Set out exactly every line of the entries below, starting at the line that holds "[隊長 岩見] (353, 2416)" and stopping after the line that holds "dancyu (325, 2459)".

>>>

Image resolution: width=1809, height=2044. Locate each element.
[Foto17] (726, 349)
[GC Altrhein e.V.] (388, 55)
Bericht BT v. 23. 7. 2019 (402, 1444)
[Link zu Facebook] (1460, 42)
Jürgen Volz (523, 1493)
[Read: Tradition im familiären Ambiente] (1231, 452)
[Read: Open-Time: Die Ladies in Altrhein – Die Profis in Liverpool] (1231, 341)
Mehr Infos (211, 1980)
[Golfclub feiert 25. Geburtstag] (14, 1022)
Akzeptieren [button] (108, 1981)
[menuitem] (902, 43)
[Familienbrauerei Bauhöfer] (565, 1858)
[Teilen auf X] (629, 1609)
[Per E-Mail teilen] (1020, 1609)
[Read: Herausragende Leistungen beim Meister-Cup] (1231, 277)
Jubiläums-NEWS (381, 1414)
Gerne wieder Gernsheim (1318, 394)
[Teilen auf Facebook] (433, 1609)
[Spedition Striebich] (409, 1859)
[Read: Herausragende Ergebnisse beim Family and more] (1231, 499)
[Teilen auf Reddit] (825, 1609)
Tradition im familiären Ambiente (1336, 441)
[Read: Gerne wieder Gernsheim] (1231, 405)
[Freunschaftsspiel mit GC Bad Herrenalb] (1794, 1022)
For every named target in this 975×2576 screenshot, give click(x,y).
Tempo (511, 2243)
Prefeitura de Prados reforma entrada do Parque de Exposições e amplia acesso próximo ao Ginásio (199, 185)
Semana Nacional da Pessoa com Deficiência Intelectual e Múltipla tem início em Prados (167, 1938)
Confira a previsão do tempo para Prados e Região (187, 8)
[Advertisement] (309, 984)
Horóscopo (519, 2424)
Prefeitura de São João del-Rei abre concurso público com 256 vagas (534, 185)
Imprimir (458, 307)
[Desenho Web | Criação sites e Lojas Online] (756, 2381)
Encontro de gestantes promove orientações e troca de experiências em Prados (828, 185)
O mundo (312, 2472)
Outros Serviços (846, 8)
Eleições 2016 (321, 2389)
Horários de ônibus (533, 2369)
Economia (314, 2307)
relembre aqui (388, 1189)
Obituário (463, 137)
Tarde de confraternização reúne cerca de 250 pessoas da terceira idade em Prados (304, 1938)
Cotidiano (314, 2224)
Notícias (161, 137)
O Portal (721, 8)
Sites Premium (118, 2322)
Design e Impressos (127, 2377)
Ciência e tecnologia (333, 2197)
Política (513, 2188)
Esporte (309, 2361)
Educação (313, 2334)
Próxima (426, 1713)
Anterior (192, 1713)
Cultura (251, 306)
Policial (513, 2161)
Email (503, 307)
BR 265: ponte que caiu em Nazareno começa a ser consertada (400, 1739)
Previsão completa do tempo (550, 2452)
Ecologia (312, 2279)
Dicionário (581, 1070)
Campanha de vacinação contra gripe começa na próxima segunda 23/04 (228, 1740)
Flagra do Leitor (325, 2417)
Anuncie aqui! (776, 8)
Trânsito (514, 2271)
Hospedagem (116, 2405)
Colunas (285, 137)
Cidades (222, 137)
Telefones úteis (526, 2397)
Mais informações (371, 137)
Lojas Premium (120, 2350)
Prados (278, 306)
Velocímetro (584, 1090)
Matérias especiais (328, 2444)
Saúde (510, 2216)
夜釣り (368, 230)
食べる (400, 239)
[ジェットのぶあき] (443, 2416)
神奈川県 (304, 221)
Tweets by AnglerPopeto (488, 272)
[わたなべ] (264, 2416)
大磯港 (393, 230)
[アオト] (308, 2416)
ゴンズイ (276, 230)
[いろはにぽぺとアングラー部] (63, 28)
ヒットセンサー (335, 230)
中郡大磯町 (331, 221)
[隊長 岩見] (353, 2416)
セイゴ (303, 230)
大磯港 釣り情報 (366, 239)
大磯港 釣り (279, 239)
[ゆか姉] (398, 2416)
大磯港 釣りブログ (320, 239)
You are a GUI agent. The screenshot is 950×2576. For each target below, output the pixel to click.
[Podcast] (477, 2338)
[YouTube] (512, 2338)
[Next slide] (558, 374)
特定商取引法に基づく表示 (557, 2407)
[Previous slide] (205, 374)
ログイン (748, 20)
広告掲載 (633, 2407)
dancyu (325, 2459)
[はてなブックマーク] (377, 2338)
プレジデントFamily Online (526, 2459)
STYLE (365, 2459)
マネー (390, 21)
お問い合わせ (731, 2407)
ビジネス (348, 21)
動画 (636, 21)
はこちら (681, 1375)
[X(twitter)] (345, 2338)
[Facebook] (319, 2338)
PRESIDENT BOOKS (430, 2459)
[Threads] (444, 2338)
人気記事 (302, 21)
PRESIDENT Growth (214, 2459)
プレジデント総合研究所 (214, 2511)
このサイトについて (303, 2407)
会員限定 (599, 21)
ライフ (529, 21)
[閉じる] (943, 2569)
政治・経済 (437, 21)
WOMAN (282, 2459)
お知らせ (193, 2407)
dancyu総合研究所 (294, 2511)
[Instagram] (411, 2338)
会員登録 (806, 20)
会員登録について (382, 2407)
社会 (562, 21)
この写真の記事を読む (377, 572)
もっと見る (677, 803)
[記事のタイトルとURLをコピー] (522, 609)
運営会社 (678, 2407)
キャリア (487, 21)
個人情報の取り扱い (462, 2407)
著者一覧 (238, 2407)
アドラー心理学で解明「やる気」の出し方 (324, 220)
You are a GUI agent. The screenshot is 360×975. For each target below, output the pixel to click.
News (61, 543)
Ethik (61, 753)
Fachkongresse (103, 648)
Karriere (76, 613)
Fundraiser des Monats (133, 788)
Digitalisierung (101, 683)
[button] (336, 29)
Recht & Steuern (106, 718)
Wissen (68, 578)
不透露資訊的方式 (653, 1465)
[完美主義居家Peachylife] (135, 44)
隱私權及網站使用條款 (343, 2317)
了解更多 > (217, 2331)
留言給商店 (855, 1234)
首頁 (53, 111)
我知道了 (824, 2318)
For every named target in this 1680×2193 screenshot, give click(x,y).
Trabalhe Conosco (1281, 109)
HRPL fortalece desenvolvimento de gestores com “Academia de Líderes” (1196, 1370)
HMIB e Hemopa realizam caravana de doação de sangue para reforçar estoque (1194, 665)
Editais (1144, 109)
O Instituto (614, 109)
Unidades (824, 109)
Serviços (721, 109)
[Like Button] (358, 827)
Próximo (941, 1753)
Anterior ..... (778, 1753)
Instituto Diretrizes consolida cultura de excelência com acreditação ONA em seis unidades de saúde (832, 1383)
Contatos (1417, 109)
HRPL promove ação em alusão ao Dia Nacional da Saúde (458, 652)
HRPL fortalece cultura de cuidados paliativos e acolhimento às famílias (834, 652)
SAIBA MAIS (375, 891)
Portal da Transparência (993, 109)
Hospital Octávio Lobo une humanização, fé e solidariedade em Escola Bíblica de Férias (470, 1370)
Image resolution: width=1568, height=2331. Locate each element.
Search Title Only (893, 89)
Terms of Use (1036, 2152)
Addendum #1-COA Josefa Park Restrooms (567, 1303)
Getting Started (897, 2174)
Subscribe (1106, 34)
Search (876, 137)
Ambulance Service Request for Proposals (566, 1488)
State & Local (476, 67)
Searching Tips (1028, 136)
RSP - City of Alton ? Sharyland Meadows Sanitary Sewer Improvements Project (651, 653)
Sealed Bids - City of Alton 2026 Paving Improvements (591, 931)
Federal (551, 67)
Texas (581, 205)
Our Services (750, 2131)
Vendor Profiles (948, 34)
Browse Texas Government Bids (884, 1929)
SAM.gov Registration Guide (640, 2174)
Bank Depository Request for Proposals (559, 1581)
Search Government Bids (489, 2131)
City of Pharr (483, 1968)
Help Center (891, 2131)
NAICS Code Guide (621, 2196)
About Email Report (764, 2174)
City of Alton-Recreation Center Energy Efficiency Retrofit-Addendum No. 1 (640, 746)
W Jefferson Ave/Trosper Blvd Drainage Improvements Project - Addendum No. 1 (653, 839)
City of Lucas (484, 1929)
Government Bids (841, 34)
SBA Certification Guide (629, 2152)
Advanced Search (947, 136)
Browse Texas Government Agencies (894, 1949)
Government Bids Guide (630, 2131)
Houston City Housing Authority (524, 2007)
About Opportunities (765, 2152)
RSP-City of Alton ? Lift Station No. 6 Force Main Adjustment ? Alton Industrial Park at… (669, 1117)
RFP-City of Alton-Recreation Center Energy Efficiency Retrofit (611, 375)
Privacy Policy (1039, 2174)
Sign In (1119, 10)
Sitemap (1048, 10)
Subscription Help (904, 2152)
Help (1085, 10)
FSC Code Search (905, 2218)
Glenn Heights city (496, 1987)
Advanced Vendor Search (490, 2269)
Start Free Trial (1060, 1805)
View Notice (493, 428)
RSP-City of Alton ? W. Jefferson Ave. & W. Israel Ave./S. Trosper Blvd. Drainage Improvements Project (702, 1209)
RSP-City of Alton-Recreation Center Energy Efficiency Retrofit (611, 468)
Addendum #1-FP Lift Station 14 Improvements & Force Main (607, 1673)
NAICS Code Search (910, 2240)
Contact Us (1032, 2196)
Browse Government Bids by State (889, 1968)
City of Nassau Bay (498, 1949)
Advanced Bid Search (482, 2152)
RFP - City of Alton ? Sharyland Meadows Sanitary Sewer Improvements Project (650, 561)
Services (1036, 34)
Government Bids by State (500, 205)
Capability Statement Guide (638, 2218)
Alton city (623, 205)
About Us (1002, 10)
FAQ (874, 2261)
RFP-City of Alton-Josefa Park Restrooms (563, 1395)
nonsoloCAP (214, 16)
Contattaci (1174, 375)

<<<

#### Written reply
[隊長 岩見] (353, 2416)
セイゴ (303, 230)
大磯港 釣り情報 (366, 239)
大磯港 釣り (279, 239)
[ゆか姉] (398, 2416)
大磯港 釣りブログ (320, 239)
You are a GUI agent. The screenshot is 950×2576. For each target below, output the pixel to click.
[Podcast] (477, 2338)
[YouTube] (512, 2338)
[Next slide] (558, 374)
特定商取引法に基づく表示 (557, 2407)
[Previous slide] (205, 374)
ログイン (748, 20)
広告掲載 (633, 2407)
dancyu (325, 2459)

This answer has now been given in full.